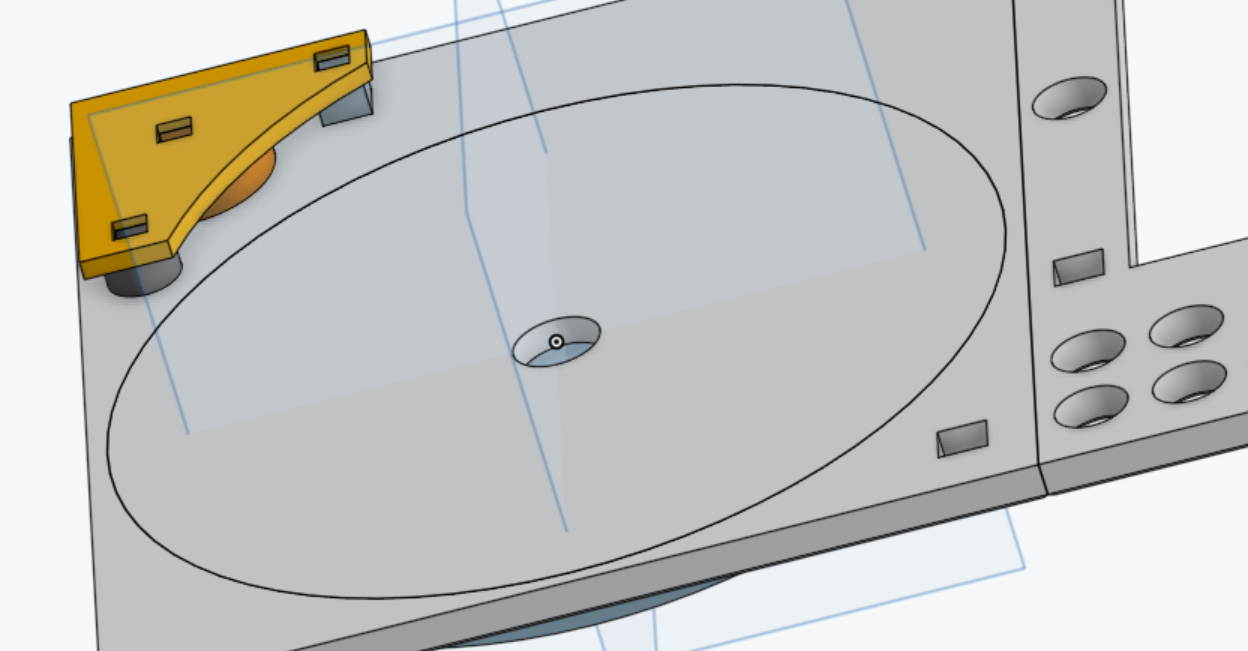This screenshot has height=651, width=1248.
Task: Click the upper-left hole of the four-hole group
Action: tap(1088, 351)
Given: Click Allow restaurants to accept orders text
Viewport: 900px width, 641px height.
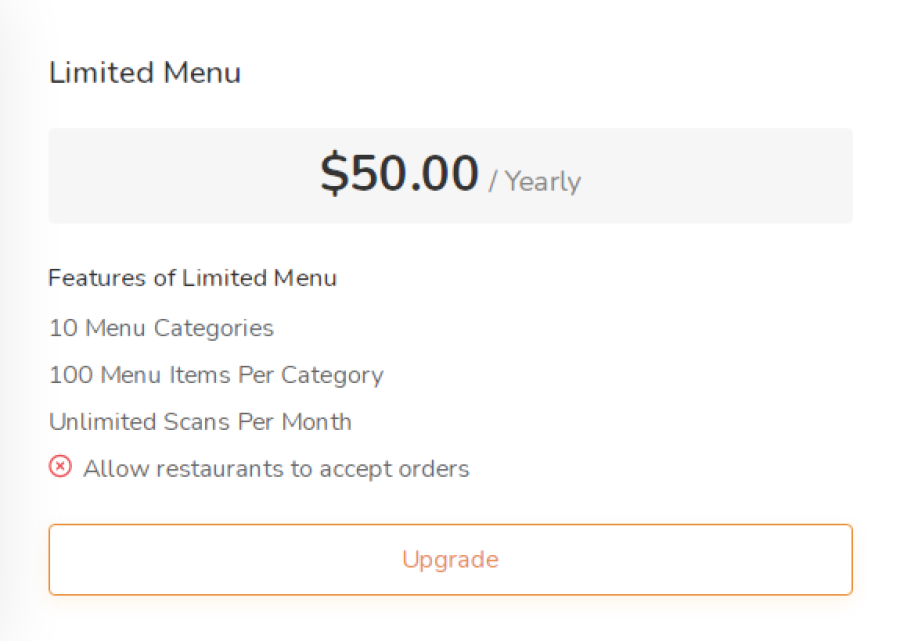Looking at the screenshot, I should click(276, 468).
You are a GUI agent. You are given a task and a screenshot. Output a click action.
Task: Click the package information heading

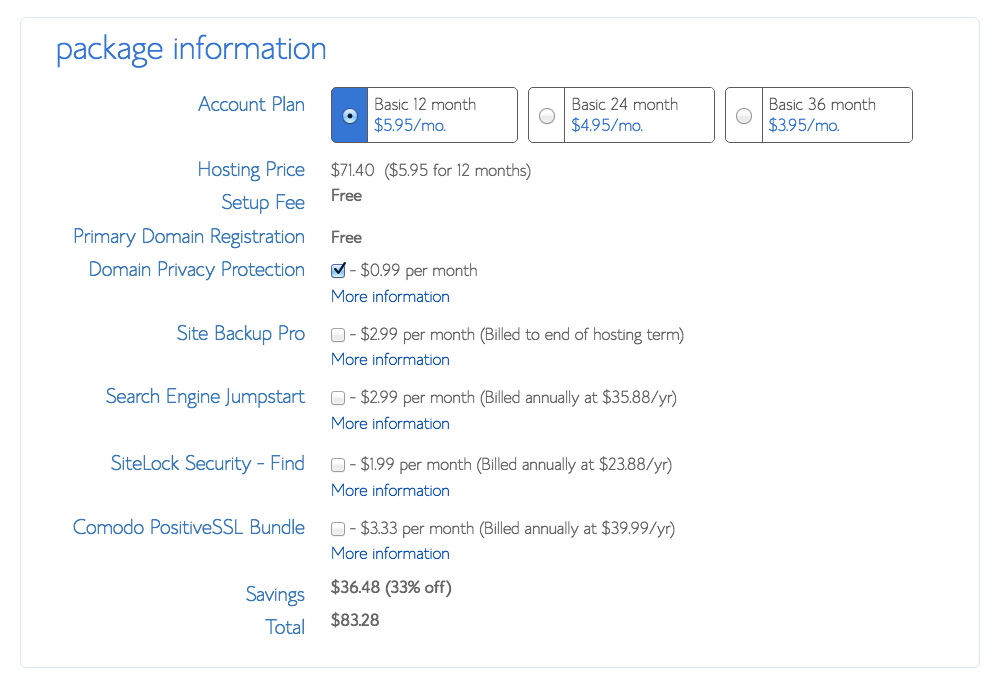pyautogui.click(x=190, y=48)
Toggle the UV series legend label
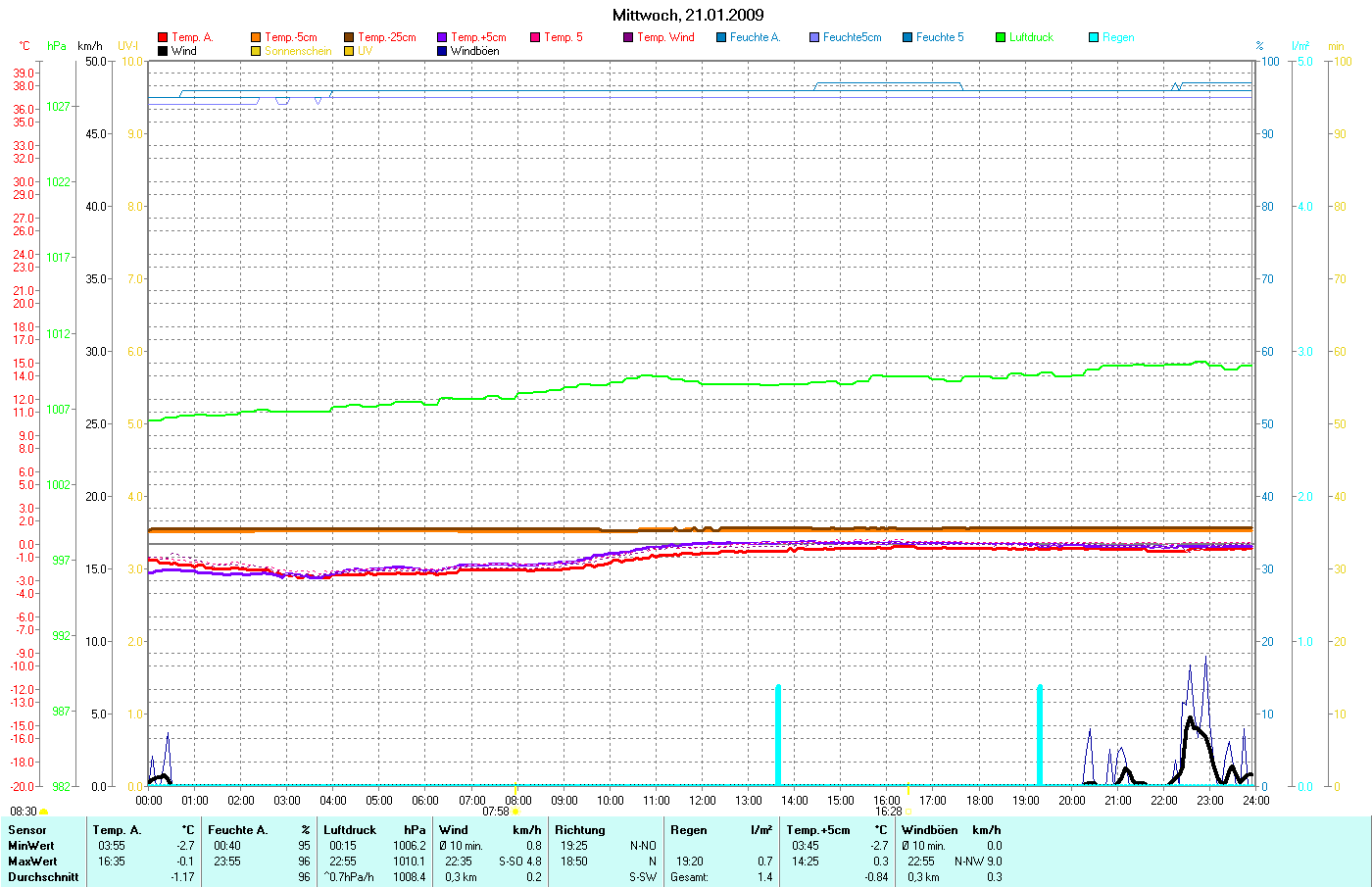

::::

◆ Activity
All lines from the one holding "Viewport: 900px width, 641px height." to the end of the listing above need to be duplicated exactly. None of the pictures should be included.

◆ Response to this task
Viewport: 900px width, 641px height.
Looking at the screenshot, I should click(276, 468).
You are a GUI agent. You are given a task and a screenshot. Output a click action.
Task: Click the package information heading

pyautogui.click(x=190, y=48)
Toggle the UV series legend label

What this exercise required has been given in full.